Artwork
Untitled

Untitled is an ink print by the Impressionist artist Edgar Degas. It dates from 1877 and is held in the collection of the Museum of Modern Art.
About this work
Overview
The work is unsigned and untitled, consistent with his practice of treating prints as studies or private explorations rather than finished public pieces.
Created circa 1877, this lithograph on paper is one of Edgar Degas’s lesser-known print works. Though often linked to Impressionism, Degas identified more closely with realism. This piece emerged during a phase when he actively experimented with printmaking, expanding his visual language beyond painting and sculpture. The work is unsigned and untitled, consistent with his practice of treating prints as studies or private explorations rather than finished public pieces.
Subject & Meaning
The image portrays a solitary woman standing before an open window, arms extended, dressed in a long garment with her hair drawn back. Her gaze is directed outward, suggesting introspection or quiet observation. The absence of narrative detail invites interpretation: she may be pausing after dance practice, awaiting someone, or simply absorbing the outside world. The stillness of her posture contrasts with the implied motion beyond the frame, a recurring tension in Degas’s depictions of private moments.
Technique & Style
Degas employed lithography to achieve subtle tonal gradations, using ink and stone to render light and shadow with precision. The dark interior contrasts sharply with the faintly suggested foliage beyond the window, achieved through delicate, sparse lines. The woman’s form is defined with firm contours, while the background remains ambiguous, emphasizing her isolation. The medium’s capacity for soft gradations suited his interest in atmospheric effects and the interplay of interior and exterior spaces.
History & Provenance
The lithograph was likely produced in Degas’s private studio during a period of intense print experimentation, around the same time he was creating his famous dancer series.

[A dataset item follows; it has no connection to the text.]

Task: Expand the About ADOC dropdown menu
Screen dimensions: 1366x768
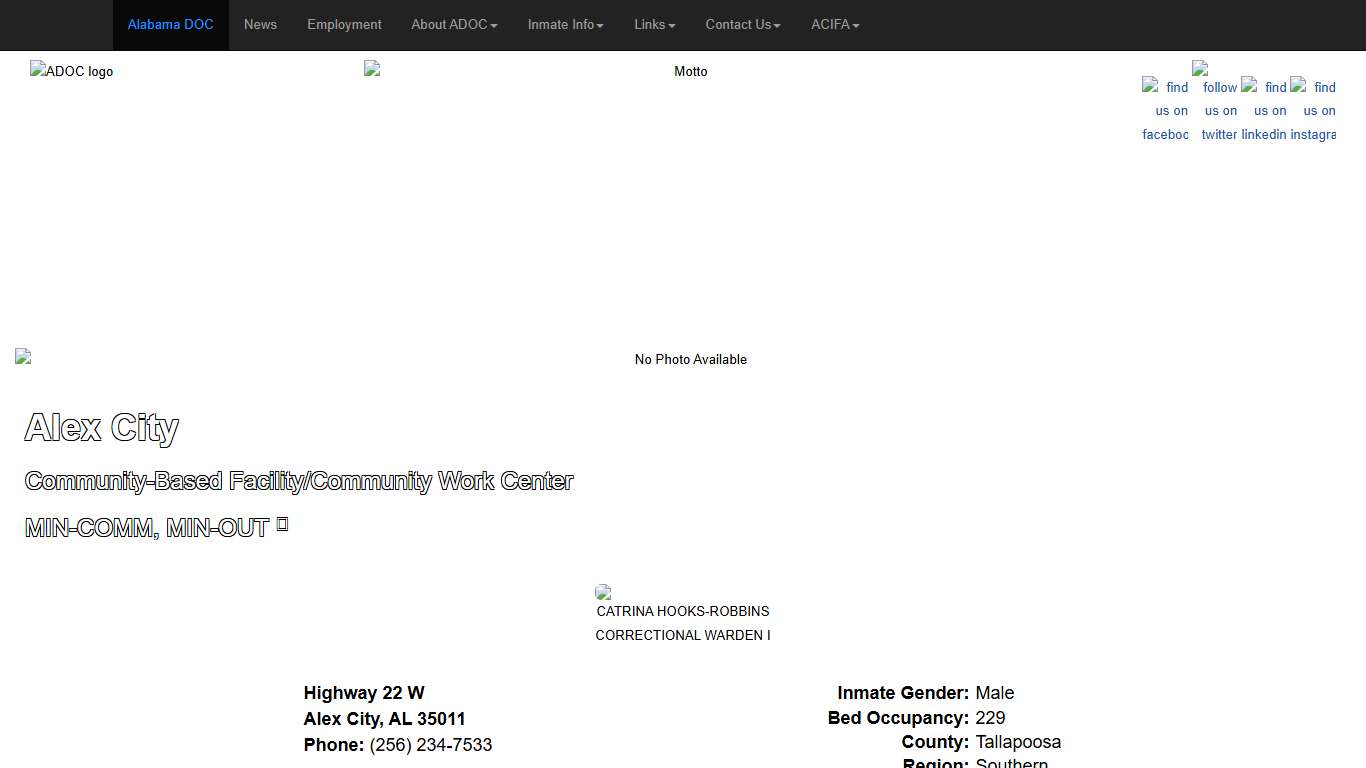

It was not exhibited publicly during his lifetime and entered collections only posthumously. Its lack of signature and title suggests it was made for personal or artistic purposes rather than commercial distribution, reflecting Degas’s selective approach to sharing his graphic work.
Context
In the late 1870s, Degas was deepening his engagement with printmaking, influenced by Japanese woodcuts and contemporary French lithographic innovations. He often turned to domestic and backstage scenes—dancers, bathers, women at rest—as subjects, rejecting grand historical themes. This lithograph aligns with his broader focus on unposed, intimate moments, capturing the quiet rhythms of everyday life with psychological nuance rather than theatricality.
Legacy
Though not widely reproduced or exhibited in his lifetime, this work contributes to the understanding of Degas’s graphic output as a parallel to his paintings. It reveals his sustained interest in solitude, light, and the boundaries between public and private space. Later scholars have recognized such prints as essential to his artistic evolution, demonstrating how printmaking allowed him to refine composition and mood with economy and restraint.
Artist & collection
Artist
Born Hilaire-Germain-Edgar De Gas on 19 July 1834 in Paris, Edgar Degas came from an affluent banking family with aristocratic roots and spent his childhood among the cultivated circles of the French capital.